Maman arrive en Tunisie
Ce week-end, j’ai travaillé sur mon texte concernant la maison familiale qui est l’objet d’un conflit entre moi et mes cousines. Cette histoire est une obsession. J’y pense plus ou moins tout le temps. Ai-je raison ? ai-je tort dans cette affaire ? Fallait-il vraiment entrer dans ce projet de vente de mes cousines et le contrarier ?
Toute ma famille maternelle est maintenant montée contre moi. Je suis pour tous ces gens la « méchante ». D’une certaine façon, ça m’est égal de ne pas être aimée par ces gens que je n’aime pas. Car, il faut bien dire les choses comme elles sont : je ne les aime pas. Et qu’est-ce qui pourrait me faire penser que ces gens m’aiment ou aiment quelqu’un de ma famille proche ? Ils se sont foutus de nous depuis toujours tout en parlant de liens de famille. De quels liens de famille parlent-ils ? Quelle famille avons-nous ?
Je vous parlais la semaine dernière, dans mon blog, du fait que maman a été éliminée de la famille à l’âge de 25 ou 26 ans. Ils n’ont peut-être pas voulu l’éliminer définitivement mais le fait est qu’ils ont réussi à l’éloigner. Maman s’est mariée avec papa sans trop savoir pourquoi. Les choses se sont passées en dehors d’elle. Papa vivait alors en Tunisie, dans un bled très, très isolé. Maman a eu sa cérémonie de mariage avec robe blanche, bouquets de fleurs et pas de cadeaux puisqu’ils allaient, elle et son nouveau mari, loin, très loin, en Tunisie. Maman, pour suivre son nouveau mari, allait abandonner son travail. Elle était Professeur de la Ville de Paris et, en dépit de ce que lui disait son père qui la dénigrait tout le temps, c’était un excellent poste. Très bien payé. Papa, en Tunisie, était officiellement ingénieur agricole.
Après la cérémonie de mariage, mes parents ont pris le train. Ils ont dormi dans un hôtel minable à Marseille. Ils ont ensuite embarqué pour la Tunisie. Ils sont arrivés en Tunisie et sont partis immédiatement sur la ferme où travaillait mon père. Loin de toute vie. Mon père était en réalité ouvrier agricole et ne gagnait presque rien. Maman qui avait surtout vécu à Paris se retrouvait d’un coup seule dans une maison éloignée du premier village de peut-être 50 km.
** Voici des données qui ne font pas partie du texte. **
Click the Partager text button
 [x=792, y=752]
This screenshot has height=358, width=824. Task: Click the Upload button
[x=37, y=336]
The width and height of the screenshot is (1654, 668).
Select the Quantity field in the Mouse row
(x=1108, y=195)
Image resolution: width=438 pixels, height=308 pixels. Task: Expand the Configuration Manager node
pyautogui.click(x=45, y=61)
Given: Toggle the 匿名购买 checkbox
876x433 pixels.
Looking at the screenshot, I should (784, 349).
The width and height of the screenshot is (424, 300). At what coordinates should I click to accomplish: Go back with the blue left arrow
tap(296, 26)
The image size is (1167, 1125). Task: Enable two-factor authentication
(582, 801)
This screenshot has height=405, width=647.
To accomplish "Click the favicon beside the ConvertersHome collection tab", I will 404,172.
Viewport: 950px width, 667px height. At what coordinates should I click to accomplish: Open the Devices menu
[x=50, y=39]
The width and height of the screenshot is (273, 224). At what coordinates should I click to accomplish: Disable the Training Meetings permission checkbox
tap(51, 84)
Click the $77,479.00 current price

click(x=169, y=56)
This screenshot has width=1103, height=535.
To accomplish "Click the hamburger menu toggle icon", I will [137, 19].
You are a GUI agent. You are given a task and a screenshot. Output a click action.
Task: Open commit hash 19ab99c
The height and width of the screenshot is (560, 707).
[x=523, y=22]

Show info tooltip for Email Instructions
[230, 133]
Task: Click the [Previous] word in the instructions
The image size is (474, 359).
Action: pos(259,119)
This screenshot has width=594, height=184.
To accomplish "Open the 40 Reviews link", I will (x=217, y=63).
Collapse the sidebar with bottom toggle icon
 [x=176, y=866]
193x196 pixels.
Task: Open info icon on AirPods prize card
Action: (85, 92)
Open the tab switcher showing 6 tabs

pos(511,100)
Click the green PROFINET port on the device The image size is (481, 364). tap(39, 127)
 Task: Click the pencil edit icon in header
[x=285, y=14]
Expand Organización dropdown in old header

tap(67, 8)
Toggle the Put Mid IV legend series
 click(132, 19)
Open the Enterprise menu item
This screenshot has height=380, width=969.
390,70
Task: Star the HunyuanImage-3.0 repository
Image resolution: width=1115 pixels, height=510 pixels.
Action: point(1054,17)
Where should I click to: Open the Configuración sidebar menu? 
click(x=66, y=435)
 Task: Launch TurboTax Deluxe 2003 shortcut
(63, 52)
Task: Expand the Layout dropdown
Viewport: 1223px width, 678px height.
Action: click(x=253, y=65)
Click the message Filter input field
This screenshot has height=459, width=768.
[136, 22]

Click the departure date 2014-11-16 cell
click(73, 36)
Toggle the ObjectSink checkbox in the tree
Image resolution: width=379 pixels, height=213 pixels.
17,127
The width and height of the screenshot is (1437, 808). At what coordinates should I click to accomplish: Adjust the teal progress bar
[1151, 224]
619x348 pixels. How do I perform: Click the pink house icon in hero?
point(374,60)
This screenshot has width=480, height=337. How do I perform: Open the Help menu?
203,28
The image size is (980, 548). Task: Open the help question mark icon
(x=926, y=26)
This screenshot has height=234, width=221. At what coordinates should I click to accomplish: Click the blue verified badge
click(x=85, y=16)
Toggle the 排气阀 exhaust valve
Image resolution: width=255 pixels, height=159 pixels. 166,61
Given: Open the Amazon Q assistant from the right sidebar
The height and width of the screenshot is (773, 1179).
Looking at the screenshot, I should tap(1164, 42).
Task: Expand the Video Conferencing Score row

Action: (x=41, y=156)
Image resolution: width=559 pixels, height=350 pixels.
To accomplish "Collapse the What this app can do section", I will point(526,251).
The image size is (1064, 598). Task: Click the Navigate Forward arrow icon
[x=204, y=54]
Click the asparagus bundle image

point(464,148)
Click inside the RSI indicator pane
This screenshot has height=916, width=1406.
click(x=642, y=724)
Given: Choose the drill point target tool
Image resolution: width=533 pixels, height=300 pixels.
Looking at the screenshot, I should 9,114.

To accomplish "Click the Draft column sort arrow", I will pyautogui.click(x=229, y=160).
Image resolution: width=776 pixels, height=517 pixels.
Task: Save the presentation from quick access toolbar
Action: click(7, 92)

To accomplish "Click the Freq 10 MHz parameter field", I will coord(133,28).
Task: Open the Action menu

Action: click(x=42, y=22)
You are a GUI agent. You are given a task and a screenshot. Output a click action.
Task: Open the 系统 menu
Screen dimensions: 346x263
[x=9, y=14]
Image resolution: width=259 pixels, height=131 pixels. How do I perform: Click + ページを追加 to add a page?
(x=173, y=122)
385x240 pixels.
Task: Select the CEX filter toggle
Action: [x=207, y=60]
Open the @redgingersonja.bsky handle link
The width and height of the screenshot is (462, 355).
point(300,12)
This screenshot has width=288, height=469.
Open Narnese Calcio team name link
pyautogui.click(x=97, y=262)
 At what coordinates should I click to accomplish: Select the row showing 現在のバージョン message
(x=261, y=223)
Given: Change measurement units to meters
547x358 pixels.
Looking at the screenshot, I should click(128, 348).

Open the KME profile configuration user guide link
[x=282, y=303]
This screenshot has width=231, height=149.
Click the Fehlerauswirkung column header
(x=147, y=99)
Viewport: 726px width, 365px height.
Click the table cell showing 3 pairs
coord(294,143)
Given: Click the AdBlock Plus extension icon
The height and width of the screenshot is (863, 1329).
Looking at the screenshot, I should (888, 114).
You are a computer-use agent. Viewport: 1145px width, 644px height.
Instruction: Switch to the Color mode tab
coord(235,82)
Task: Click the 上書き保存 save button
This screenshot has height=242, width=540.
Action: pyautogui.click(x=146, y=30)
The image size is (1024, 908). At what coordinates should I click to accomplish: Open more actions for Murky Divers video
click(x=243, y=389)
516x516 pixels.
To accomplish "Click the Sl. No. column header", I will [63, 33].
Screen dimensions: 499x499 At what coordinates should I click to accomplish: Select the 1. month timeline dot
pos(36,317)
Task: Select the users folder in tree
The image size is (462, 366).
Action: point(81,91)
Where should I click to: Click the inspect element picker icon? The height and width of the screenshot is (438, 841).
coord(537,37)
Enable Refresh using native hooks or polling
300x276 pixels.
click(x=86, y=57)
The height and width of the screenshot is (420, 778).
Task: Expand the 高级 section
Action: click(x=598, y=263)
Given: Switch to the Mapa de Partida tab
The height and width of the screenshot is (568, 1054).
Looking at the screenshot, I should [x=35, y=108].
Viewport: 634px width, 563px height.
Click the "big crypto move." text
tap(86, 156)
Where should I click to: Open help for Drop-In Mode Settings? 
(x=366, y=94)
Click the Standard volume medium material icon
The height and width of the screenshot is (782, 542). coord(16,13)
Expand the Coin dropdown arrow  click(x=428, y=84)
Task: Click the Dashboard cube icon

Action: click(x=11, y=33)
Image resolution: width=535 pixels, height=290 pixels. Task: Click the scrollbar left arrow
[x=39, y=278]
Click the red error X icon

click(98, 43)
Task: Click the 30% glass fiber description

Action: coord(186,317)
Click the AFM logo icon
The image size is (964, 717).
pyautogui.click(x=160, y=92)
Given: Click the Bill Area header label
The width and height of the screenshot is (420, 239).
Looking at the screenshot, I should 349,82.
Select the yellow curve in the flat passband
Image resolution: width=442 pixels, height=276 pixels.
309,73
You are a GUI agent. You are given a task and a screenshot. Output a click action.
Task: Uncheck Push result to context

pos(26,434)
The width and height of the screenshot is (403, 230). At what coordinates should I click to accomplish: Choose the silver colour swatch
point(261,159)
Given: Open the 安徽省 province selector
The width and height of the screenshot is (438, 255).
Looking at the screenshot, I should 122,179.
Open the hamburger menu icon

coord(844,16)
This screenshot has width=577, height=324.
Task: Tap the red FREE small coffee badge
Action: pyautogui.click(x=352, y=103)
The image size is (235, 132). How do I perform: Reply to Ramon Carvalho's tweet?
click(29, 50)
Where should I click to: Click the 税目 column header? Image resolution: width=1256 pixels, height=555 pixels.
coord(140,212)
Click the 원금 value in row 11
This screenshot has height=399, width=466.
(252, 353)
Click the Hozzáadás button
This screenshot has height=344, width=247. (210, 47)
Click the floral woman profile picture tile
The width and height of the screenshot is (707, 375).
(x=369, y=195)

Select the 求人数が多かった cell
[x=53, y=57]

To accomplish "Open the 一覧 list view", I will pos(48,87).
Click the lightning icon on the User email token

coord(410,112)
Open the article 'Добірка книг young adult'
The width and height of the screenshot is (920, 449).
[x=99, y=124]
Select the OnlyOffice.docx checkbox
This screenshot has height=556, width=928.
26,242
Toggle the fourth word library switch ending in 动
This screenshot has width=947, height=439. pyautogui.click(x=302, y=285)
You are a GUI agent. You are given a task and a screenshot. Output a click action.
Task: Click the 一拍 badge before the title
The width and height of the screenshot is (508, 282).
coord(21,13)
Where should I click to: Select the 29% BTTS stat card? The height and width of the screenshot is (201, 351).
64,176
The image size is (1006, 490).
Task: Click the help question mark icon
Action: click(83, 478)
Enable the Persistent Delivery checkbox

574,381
Elle était seule et papa travaillait sur la ferme et revenait le soir. Elle s’occupait de tâches ménagères. Elle dessinait. Elle rêvait au bébé qui allait naître (ma sœur aînée). Cette vie aurait peut-être duré des années si les évènements de Tunisie n’avaient pas abouti à rapatrier mes parents en France, c'est-à-dire, en ce qui les concerne, à Bordeaux où vivaient mes grands-parents paternels.
L’éloignement de ma mère n’a donc pas été très long ni définitif.
Pourquoi avait-on voulu l’éloigner ? Parce qu’elle risquait d’être communiste ? Le fait qu’elle ait voyagé dans des pays comme Israël ou la Bulgarie la rendait très suspecte. Le fait qu’elle ait accepté un rendez-vous avec un jeune homme communiste aggravait son cas. Un de mes oncles, il y a quatre ou cinq ans, en plein repas familial, a rappelé le passé communiste de maman. Maman avait très honte. C’est dire que cette suspicion d’être communiste a été importante aux yeux de la famille et a pu justifier qu’on envoie maman au loin.
Drôle d’époque. Drôle de famille.
Maman m’a parlé une fois d’un cousin qu’elle avait. Un cousin de la partie charentaise de la famille. C’était le fils de l’oncle de mon grand-père, l’oncle qu’on appelait tonton Paul. Tonton Paul était l’homme le plus puissant du village. D’ailleurs, il était maire. Il avait épousé une femme très belle et avait eu deux enfants nés au début du siècle (la deuxième était née en 1918 et avait reçu le surnom de « le renfort »). J’ai connu cette dame (la fille de tonton Paul). Elle était extrêmement belle et distinguée. Son frère, nous ne l’avons jamais connu. Maman non plus ne l’a pas connu. C’était un très beau jeune homme paraît-il. Mais son comportement ne convenait pas à sa famille. On l’a envoyé en Afrique à l’âge de 25 ans et personne ne l’a jamais revu.